From 26989e54aa502254bb3627abba7c31ff86ae0885 Mon Sep 17 00:00:00 2001
From: ViperEkura <3081035982@qq.com>
Date: Sat, 4 Apr 2026 01:41:01 +0800
Subject: [PATCH] =?UTF-8?q?feat:=20=E4=BC=98=E5=8C=96server=20=E9=83=A8?=
 =?UTF-8?q?=E5=88=86=E8=AE=BE=E7=BD=AE?=
MIME-Version: 1.0
Content-Type: text/plain; charset=UTF-8
Content-Transfer-Encoding: 8bit

---
 astrai/inference/server.py | 78 +++++++++++++++++++++++++++++++-------
 1 file changed, 65 insertions(+), 13 deletions(-)

diff --git a/astrai/inference/server.py b/astrai/inference/server.py
index e273257..129392a 100644
--- a/astrai/inference/server.py
+++ b/astrai/inference/server.py
@@ -1,4 +1,5 @@
 import logging
+from contextlib import asynccontextmanager
 from pathlib import Path
 from typing import Any, Dict, List, Optional, Tuple
 
@@ -16,7 +17,51 @@ logger = logging.getLogger(__name__)
 # Global model parameter (loaded once)
 _model_param: Optional[ModelParameter] = None
 _project_root = Path(__file__).parent.parent.parent
-app = FastAPI(title="AstrAI Inference Server", version="0.1.0")
+
+# Server configuration (set before running server)
+_server_config: Dict[str, Any] = {
+    "device": "cuda",
+    "dtype": torch.bfloat16,
+    "param_path": None,
+}
+
+
+def configure_server(
+    device: str = "cuda",
+    dtype: torch.dtype = torch.bfloat16,
+    param_path: Optional[Path] = None,
+):
+    """Configure server settings before starting.
+
+    Args:
+        device: Device to load model on (e.g., "cuda", "cpu", "cuda:0")
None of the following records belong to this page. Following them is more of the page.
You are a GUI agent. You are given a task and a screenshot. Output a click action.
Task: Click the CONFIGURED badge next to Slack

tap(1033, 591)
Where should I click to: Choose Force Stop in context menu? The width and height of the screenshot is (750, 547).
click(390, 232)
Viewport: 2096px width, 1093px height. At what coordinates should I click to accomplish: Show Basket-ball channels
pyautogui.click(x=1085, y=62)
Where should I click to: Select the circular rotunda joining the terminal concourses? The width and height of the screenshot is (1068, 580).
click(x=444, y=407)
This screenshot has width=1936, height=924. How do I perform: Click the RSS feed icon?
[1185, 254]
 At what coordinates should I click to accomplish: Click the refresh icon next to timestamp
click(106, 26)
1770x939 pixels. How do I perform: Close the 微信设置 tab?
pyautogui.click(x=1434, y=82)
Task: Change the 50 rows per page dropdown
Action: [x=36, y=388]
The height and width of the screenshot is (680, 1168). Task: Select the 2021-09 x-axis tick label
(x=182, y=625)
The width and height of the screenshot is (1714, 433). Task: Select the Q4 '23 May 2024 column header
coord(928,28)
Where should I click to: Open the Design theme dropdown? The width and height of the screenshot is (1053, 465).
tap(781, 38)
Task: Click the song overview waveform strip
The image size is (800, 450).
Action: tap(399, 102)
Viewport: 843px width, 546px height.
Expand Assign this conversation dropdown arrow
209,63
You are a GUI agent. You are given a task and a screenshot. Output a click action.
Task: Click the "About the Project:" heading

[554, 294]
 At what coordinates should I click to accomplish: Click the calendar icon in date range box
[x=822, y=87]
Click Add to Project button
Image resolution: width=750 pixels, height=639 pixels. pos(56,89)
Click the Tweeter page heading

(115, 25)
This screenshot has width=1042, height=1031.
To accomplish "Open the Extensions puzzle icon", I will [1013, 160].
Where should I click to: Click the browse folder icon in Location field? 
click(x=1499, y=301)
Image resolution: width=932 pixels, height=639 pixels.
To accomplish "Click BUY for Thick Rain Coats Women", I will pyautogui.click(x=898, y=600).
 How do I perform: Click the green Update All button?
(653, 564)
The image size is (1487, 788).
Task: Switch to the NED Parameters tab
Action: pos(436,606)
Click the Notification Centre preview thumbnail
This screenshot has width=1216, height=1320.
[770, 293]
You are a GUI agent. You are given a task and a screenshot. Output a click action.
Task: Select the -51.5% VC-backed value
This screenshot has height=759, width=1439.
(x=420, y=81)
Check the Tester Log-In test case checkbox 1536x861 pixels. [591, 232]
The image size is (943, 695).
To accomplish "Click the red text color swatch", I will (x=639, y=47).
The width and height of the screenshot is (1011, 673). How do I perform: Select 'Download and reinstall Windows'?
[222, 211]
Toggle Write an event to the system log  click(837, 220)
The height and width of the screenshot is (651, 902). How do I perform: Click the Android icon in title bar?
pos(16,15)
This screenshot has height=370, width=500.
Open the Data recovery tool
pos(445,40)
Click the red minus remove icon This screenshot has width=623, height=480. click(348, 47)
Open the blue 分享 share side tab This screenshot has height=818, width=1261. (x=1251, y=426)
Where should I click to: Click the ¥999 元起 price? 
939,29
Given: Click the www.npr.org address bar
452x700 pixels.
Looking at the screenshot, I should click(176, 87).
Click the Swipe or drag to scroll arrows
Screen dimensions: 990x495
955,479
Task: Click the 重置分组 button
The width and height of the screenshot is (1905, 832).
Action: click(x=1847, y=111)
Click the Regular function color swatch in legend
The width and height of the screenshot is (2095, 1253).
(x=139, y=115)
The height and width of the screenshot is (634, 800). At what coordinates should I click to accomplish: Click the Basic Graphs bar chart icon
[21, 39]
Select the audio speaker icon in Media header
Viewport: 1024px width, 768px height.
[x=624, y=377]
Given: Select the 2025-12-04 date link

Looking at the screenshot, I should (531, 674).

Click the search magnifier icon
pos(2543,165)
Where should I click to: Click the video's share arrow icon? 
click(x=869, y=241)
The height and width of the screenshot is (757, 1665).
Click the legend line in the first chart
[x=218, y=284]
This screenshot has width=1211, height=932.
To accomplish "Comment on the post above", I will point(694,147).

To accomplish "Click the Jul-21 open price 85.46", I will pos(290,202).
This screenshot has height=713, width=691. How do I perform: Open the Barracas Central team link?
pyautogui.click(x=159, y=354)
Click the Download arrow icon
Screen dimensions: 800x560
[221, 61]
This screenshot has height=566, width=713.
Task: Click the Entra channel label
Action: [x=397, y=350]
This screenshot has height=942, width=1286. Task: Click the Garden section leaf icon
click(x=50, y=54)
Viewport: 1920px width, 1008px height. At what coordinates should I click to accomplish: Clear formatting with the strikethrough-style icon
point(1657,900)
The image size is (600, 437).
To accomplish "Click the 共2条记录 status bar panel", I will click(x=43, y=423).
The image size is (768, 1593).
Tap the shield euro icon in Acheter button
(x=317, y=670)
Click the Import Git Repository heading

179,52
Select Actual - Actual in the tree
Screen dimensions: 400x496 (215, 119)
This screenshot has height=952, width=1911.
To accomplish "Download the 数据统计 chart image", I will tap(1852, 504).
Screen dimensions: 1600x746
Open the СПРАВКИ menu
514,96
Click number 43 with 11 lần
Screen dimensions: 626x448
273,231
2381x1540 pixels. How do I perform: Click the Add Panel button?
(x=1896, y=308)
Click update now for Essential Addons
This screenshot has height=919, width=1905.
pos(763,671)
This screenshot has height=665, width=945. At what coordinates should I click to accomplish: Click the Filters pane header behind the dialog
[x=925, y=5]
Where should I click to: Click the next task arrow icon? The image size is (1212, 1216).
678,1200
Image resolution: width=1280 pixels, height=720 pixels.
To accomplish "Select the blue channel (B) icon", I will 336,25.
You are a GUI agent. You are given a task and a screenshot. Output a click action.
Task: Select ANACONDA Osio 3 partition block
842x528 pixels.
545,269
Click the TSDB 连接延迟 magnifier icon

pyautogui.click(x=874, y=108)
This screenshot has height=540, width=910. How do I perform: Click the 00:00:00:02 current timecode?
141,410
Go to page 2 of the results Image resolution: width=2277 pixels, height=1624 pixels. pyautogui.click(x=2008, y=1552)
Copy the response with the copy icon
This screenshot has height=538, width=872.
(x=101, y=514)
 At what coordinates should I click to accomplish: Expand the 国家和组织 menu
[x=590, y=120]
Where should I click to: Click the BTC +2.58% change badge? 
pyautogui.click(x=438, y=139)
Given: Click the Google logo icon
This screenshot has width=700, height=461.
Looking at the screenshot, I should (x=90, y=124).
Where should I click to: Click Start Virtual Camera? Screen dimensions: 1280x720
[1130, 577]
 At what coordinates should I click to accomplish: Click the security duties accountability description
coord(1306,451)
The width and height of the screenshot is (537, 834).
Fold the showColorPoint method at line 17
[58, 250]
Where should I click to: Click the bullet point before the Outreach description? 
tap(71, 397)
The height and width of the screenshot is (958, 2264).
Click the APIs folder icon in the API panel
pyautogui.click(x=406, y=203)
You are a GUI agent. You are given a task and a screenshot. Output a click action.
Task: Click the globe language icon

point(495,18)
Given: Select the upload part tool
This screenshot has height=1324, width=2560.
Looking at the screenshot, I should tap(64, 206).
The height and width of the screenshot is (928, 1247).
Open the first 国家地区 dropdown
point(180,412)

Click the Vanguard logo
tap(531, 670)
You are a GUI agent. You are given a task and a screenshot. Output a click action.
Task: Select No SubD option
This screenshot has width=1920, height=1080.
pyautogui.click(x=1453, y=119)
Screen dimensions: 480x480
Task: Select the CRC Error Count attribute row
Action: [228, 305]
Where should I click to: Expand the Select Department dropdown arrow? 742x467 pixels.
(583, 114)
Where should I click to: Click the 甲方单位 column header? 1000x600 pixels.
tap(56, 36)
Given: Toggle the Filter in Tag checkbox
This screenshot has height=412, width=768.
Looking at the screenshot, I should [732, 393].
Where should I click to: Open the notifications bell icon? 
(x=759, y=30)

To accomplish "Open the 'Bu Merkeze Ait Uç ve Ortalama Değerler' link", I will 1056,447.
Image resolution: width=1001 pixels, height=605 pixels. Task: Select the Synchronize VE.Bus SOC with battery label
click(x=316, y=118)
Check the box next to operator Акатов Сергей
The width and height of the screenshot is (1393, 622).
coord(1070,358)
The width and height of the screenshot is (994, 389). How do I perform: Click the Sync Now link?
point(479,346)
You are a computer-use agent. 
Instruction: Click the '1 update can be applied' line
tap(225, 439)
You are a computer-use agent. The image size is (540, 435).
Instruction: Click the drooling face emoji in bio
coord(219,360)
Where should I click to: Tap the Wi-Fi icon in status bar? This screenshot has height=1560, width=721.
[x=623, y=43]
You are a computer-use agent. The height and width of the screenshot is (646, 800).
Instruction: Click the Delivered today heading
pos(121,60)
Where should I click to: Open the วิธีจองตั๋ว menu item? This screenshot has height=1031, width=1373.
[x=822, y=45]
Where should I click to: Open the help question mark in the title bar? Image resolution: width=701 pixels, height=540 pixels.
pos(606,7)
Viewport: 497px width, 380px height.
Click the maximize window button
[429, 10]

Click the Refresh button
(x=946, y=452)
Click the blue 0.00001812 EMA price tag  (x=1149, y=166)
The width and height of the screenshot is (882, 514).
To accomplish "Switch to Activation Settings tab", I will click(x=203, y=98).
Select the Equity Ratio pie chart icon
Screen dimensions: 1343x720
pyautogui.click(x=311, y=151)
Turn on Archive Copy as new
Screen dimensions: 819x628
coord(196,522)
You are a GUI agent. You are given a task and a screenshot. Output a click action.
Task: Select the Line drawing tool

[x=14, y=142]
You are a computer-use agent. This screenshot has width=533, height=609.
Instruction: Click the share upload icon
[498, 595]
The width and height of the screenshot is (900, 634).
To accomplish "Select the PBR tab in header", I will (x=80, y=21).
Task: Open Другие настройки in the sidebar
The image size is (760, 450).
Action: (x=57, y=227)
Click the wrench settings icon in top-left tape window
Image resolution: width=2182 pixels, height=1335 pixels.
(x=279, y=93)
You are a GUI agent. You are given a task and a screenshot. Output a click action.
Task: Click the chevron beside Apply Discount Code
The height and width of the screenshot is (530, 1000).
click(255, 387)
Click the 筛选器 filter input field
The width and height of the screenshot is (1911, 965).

+        dtype: Data type for model weights (e.g., torch.bfloat16, torch.float16)
+        param_path: Path to model parameters directory
+    """
+    _server_config["device"] = device
+    _server_config["dtype"] = dtype
+    _server_config["param_path"] = param_path
+
+
+@asynccontextmanager
+async def lifespan(app: FastAPI):
+    """Lifespan context manager for startup and shutdown events."""
+    # Startup: Load model with configured settings
+    try:
+        load_model(
+            param_path=_server_config["param_path"],
+            device=_server_config["device"],
+            dtype=_server_config["dtype"],
+        )
+    except Exception as e:
+        logger.error(f"Failed to load model: {e}")
+        raise
+    yield
+    # Shutdown: Cleanup if needed
+    pass
+
+
+app = FastAPI(title="AstrAI Inference Server", version="0.1.0", lifespan=lifespan)
 
 
 def load_model(
@@ -94,16 +139,6 @@ def convert_messages_to_history(
     return system_prompt, history if history else None
 
 
-@app.on_event("startup")
-async def startup_event():
-    """Load model on server startup."""
-    try:
-        load_model()
-    except Exception as e:
-        logger.error(f"Failed to load model: {e}")
-        raise
-
-
 @app.get("/health")
 async def health():
     return {"status": "ok", "model_loaded": _model_param is not None}
@@ -220,6 +255,23 @@ async def generate(
         return {"response": result}
 
 
-def run_server(host: str = "0.0.0.0", port: int = 8000, reload: bool = False):
-    """Run the FastAPI server with uvicorn."""
+def run_server(
+    host: str = "0.0.0.0",
+    port: int = 8000,
+    reload: bool = False,
+    device: str = "cuda",
+    dtype: torch.dtype = torch.bfloat16,
+    param_path: Optional[Path] = None,
+):
+    """Run the FastAPI server with uvicorn.
+
+    Args:
+        host: Server host address
+        port: Server port number
+        reload: Enable auto-reload for development
+        device: Device to load model on (e.g., "cuda", "cpu", "cuda:0")
+        dtype: Data type for model weights (e.g., torch.bfloat16, torch.float16)
+        param_path: Path to model parameters directory
+    """
+    configure_server(device=device, dtype=dtype, param_path=param_path)
     uvicorn.run("astrai.inference.server:app", host=host, port=port, reload=reload)